Но откровенность все же оказалась непривычной и, по-видимому, шокировала. Фильм надолго лег на полку. А с ним до недавней поры оставалась, по сути, неизвестной зрителям одна из лучших работ актрисы.
Спустя несколько лет ее пригласили в фильм "Особо важное задание" на роль Эльвиры, жены одного из центральных героев картины, главного инженера авиационного завода Лунина. И она снова встретилась с искалеченными войной женскими судьбами. И тема жизни, встающей из руин, вновь всколыхнула память, заставила сыграть объемней и глубже, чем предполагалось сценарием и режиссерским замыслом.
Евгений Матвеев во всех своих работах - и актерских и режиссерских - отличается повышенной эмоциональной возбудимостью, сразу и легко выходит на высокие тона. Вот и этот его фильм о войне, о том, как в тылу люди на предельном напряжении сил налаживали позарез необходимое фронту авиационное производство, был задуман и осуществлен как беспрерывный двухсерийный эмоциональный шок. Эмоция здесь - единственный способ мыслить и существовать. Сцены эвакуации, скорбного пути беженцев на восток переполнены душераздирающими, безотказно действующими деталями: мертвое лицо женщины, скулящий песик, у которого убили хозяина… В фонограмме - трагическая симфония исступленных воплей, лязгов, взрывов, люди не говорят, а кричат, не бегут, а срываются с места. Таков способ этого актера и режиссера ощущать мир, таков его темперамент, вносящий в палитру нашего кино свою краску, внятную, если судить по успеху его картин, очень многим сердцам.
Но краска эта, при всех ее достоинствах, предполагает известную однозначность. Реакция, которая должна возникать у зрителя, уже осуществлена на экране, не оставляя работы зрительской душе, и нам в зале остается только подчиниться мощному темпераменту режиссера-дирижера. Поэтому и сочувствие в фильме оказывается не многослойным, но монолитным, всеобъемлющим, вытесняющим всякие иные ощущения. Анализа здесь нет, и как все происходит - остается неведомым. Мы знаем факты и их переживаем - вот вся структура фильма.
Гурченко, эмоциональная по натуре, эту условность приняла охотно. Подстроила под общий стиль несколько чрезмерную размашистость игры, придумала множество деталей.
Ее Эльвира в экспозиции картины - избалованная успехом и благополучием женщина, "этакая стрекоза", как говорила о ней актриса в своих интервью, - привыкшая к мехам и бриллиантам. Она плывет в томных ритмах танго - мы встречаем ее впервые на довоенной вечеринке. Невозможно и вообразить, что придет час, и это изнеженное, хрупкое существо обнаружит мужскую стойкость и силу характера, окажется способным к состраданию, к самопожертвованию. Поначалу загадкой могли показаться слова, сказанные о ней Луниным: она удивительная женщина, без нее я ничто… И то ее перерождение, что было намечено сценарием, могло бы показаться вполне волюнтаристским актом, если бы не человеческие и актерские свойства самой Гурченко. Е. Матвеев уже выбором актрисы обеспечил своей героине прочные тылы, оправдал самые головокружительные метаморфозы, которые с ней происходят. Она была личностью, Эльвира, мы это чувствовали, даже когда она пыталась ослепить нас бриллиантами, - сквозило нечто настоящее, прочное, понимаемое нами пока, скорее, интуитивно.

_ _ _ _ _

## ЗАДАНИЕ 1
Укажите, согласуются ли с текстом о фильме «Особо важное задание» следующие утверждения: (a) фильм снят в двух сериях; (b) впервые зритель видит Эльвиру на фронте; (c) Гурченко неохотно приняла условность стиля картины. На каждое утверждение ответьте «да» или «нет» и приведите решающие слова текста дословной цитатой.
## ЗАДАНИЕ 2
Продолжите текст о фильме «Особо важное задание», начав сразу после его последнего предложения.

(Данные для поиска слов и элементов)

_ _ _ _ _

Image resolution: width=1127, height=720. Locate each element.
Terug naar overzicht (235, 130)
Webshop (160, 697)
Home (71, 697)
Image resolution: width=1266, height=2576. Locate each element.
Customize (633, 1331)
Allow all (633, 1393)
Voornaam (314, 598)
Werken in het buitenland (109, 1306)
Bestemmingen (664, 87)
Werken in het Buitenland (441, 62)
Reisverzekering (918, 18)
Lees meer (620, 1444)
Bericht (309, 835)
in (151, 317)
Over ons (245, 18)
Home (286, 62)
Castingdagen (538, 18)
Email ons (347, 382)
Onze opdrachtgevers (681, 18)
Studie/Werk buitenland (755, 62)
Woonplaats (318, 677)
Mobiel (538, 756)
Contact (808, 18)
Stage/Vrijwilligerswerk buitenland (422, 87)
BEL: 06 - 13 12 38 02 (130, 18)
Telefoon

_ _ _ _ _

## ПИСЬМЕННЫЙ ОТВЕТ 1
(a) Да: «был задуман и осуществлен как беспрерывный двухсерийный эмоциональный шок».
(b) Нет: «мы встречаем ее впервые на довоенной вечеринке».
(c) Нет: «Гурченко, эмоциональная по натуре, эту условность приняла охотно».

## ПИСЬМЕННЫЙ ОТВЕТ 2
И потом уже не удивимся, когда горе вдовьей судьбы не сможет ее сломить, когда она откажется от теплого местечка секретарши и пойдет в цех, в "бригаду вдов", и теперь уже сама будет учить молоденьких девчонок собирать волю в кулак. Гурченко в этой роли шумна и подвижна, она много, щедро поет каким-то надорванным, уставшим голосом, но приходят минуты молчания, и они оказываются самым выразительным в этом громком фильме. Она играет как бы антитезу всему эмоциональному строю картины: именно эти тихие минуты равновелики высшему пику эмоций. Мы понимаем: пока она шумит, кричит, поет, куражится - это напускное, это для людей. Истинное - это когда застывшие, округлившиеся, воспаленные глаза, когда молчание говорит больше любых слов. И это иссохшее лицо. И эта довоенная прическа "под Орлову".
"В моих военных героинях, - говорила актриса корреспонденту журнала "Клуб и художественная самодеятельность", - я играла еще и оттепель души, оттепель тела, оттепель женщины. Они искусственно забронировали свои души от всего нежного - так требовали обстоятельства. Но вот поменялись обстоятельства, вот она до-жда-лась! И она оттаивает".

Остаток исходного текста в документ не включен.